Less than 2% of CYP visited the hospital over the entire study period, vaccinated or unvaccinated. Post-vaccination symptoms were very mild, mostly local, and self-resolving in the majority of cases. Systemic side effects were rare and also resolved quickly.
The results of the current study demonstrate that a single dose of the Pfizer vaccine in CYP is generally safe and well-tolerated. One vaccine dose reduced the risk of subsequent infection with SARS-CoV-2 in children aged 12-15 years beginning 14 days from the day of vaccination.
This protective benefit was found to be greater against the SARS-CoV-2 Delta variant as compared to the Omicron variant. In the case of vaccinated children who had a history of prior SARS-CoV-2 infection, the protection was over 90% against reinfection for 100 days or more. According to current models, more than 90% of children in the U.K. are considered to have been previously infected with SARS-CoV-2.
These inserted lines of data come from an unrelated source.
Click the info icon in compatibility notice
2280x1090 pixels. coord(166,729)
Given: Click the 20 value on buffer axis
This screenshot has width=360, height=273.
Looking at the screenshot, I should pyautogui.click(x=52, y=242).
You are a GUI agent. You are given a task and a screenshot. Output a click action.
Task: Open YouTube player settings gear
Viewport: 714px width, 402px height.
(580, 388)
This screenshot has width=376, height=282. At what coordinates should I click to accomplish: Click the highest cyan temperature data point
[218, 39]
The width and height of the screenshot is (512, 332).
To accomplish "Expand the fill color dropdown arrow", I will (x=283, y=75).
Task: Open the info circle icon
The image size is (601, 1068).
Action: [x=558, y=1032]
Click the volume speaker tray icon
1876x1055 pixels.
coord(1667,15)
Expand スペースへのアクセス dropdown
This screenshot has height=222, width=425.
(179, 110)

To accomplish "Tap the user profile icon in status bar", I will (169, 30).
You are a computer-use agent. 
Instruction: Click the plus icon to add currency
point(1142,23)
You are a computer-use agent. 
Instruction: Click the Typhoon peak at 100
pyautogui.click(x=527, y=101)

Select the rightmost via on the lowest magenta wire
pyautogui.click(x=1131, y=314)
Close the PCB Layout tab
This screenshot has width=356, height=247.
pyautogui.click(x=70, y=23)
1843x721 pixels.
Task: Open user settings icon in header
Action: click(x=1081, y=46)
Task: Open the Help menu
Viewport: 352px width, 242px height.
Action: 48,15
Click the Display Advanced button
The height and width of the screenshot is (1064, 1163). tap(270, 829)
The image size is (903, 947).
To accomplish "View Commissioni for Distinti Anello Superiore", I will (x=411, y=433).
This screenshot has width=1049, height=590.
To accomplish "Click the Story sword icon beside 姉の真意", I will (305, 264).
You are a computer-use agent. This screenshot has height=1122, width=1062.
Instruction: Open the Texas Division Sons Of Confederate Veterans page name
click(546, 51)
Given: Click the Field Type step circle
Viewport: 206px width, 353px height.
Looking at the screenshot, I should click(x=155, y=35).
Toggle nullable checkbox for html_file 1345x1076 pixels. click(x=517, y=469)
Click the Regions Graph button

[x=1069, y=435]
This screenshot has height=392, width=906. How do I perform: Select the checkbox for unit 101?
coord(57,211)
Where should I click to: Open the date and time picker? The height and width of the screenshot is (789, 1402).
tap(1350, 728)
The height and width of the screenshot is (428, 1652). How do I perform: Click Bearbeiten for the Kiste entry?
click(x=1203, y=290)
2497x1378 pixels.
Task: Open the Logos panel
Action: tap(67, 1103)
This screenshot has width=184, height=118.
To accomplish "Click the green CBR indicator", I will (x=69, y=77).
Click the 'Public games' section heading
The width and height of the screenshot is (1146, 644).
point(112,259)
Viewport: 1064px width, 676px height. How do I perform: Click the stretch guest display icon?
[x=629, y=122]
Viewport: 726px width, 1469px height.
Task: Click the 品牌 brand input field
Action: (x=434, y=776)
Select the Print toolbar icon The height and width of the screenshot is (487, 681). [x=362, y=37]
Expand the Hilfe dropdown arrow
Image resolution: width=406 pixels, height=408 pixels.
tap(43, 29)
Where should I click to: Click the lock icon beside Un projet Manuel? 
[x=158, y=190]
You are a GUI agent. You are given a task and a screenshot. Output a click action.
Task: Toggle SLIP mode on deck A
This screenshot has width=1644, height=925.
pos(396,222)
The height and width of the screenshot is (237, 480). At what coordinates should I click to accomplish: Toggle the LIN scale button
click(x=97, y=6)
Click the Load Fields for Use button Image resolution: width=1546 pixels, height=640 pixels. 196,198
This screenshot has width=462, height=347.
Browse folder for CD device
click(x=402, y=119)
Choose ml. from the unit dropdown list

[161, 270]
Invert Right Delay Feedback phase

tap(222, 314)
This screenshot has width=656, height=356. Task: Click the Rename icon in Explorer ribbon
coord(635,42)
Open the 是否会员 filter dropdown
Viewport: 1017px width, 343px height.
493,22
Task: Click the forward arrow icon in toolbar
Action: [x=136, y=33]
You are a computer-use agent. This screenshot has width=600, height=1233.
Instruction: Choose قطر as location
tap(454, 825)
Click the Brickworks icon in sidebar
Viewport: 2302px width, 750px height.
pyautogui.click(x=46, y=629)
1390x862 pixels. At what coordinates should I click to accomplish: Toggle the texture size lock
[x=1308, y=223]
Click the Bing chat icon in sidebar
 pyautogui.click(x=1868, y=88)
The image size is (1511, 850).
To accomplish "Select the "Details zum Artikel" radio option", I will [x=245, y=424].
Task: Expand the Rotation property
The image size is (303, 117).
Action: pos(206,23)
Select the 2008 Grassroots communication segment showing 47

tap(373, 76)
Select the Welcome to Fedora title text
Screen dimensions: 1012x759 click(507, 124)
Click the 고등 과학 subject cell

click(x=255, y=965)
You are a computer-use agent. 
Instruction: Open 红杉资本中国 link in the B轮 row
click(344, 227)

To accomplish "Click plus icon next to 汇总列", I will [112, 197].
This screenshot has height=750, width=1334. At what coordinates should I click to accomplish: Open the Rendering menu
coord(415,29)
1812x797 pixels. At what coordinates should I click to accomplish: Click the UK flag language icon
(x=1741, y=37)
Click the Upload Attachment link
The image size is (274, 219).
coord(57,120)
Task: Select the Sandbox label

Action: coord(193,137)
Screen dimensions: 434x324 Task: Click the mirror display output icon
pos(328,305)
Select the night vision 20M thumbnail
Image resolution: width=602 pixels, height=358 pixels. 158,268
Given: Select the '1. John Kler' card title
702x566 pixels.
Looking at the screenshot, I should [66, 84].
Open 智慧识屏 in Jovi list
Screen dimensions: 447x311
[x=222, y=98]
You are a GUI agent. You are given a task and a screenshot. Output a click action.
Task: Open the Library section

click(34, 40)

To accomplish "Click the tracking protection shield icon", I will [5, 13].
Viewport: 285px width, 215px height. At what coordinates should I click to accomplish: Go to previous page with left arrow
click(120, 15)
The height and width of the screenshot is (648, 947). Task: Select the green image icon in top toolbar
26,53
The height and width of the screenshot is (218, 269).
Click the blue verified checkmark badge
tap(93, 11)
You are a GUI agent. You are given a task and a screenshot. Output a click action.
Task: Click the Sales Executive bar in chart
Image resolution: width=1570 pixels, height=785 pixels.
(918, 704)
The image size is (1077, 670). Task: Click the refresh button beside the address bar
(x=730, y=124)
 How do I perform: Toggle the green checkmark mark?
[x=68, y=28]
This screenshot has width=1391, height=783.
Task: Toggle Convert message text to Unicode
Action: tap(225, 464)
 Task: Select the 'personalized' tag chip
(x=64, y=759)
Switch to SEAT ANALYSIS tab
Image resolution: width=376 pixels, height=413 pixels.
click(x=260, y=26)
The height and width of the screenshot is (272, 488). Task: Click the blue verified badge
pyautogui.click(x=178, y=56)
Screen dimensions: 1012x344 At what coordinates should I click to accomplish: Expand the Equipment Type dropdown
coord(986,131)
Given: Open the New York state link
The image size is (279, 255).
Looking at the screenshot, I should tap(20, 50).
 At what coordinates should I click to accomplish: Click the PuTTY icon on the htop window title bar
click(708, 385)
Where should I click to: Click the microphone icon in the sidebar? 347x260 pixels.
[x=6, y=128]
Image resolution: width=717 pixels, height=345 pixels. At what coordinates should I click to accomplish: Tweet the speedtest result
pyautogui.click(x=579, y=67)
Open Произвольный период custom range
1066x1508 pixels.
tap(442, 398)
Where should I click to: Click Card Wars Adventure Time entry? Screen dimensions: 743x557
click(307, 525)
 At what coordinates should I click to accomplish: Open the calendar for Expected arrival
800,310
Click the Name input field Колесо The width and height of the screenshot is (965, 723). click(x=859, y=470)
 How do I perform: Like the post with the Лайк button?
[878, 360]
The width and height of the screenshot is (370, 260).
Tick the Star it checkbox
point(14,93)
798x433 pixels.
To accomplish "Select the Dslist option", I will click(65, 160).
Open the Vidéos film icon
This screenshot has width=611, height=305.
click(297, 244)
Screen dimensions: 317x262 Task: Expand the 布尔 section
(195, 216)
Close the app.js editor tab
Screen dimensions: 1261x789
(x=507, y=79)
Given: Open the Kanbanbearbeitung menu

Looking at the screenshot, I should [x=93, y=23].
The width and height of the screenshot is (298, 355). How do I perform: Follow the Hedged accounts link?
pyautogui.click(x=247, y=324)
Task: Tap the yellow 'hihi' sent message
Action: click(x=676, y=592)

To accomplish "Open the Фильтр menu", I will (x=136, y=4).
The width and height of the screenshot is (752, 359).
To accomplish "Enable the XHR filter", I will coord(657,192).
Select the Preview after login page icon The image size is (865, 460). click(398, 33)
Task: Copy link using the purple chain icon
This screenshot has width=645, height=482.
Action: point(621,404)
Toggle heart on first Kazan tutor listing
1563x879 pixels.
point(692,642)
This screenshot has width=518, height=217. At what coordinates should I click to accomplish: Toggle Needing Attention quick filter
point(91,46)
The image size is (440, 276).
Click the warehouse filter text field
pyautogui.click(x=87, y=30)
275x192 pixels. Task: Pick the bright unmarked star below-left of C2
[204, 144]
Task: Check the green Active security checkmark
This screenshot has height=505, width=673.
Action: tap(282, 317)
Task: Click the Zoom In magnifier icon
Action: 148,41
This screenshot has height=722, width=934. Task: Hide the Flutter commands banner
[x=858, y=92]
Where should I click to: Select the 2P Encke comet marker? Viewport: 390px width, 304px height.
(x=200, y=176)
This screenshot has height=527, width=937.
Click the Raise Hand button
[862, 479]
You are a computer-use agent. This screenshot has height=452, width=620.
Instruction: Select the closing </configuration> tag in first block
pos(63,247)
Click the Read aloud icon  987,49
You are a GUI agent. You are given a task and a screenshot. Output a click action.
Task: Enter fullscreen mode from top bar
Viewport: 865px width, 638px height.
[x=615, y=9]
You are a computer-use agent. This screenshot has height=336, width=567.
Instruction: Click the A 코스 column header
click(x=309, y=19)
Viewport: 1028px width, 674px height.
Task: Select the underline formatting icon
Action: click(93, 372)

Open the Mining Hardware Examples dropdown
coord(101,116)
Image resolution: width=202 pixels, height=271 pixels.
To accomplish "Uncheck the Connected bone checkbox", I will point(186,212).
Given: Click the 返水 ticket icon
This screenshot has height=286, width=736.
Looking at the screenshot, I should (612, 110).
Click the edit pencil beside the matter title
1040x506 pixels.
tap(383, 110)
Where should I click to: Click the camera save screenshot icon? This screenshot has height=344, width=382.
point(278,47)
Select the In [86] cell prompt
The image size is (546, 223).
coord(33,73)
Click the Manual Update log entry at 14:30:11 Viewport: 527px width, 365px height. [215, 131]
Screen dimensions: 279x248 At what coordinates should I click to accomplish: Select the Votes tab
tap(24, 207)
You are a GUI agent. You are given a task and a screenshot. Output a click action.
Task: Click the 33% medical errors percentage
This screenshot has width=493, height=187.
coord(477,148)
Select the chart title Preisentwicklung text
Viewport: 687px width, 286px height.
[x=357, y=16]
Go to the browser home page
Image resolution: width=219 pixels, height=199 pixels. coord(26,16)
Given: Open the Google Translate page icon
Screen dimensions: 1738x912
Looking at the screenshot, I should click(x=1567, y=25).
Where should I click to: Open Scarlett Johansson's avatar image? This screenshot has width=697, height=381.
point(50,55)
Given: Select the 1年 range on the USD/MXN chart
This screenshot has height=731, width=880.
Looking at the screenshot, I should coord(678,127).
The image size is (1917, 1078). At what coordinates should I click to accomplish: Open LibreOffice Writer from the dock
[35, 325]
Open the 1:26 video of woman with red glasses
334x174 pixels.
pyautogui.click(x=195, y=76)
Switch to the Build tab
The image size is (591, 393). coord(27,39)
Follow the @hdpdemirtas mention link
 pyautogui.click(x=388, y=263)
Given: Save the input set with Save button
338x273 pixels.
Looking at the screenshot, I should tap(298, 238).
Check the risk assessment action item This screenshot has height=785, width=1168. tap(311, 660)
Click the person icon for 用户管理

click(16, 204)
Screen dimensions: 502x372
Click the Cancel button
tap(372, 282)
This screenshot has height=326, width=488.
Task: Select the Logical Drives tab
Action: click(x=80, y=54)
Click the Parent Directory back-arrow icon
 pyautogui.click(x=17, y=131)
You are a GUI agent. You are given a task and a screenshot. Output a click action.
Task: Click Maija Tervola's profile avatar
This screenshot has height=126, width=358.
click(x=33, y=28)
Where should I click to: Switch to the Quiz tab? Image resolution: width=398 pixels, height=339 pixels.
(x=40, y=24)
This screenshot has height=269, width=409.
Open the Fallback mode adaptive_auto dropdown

Using a risk-benefit analysis, the researchers conclude that there was quantitative evidence to support the rationale for immunization of this group. This supports earlier studies showing vaccine-mediated protection against reinfection with the SARS-CoV-2 wildtype, Alpha, and Delta variants, though to a lesser extent against the Omicron variant. Furthermore, a single vaccine dose was found to reduce disease severity in case of breakthrough infection.
Since the current study was carried out during the period when both the Omicron and Delta were circulating, its results may also be specific to these variants. COVID-19 in children is typically a mild, short-lived disease; therefore, the ability to discriminate between naturally mild disease and vaccine-mediated reduction in the severity of the disease is limited.
Even though most recommendations are for two-dose immunization of children, “our data suggest some nuance may be appropriate regarding recommendations for second-dose vaccination, considered temporally (particularly with reference to prior infection) and to new variant emergence.”
medRxiv publishes preliminary scientific reports that are not peer-reviewed and, therefore, should not be regarded as conclusive, guide clinical practice/health-related behavior, or treated as established information.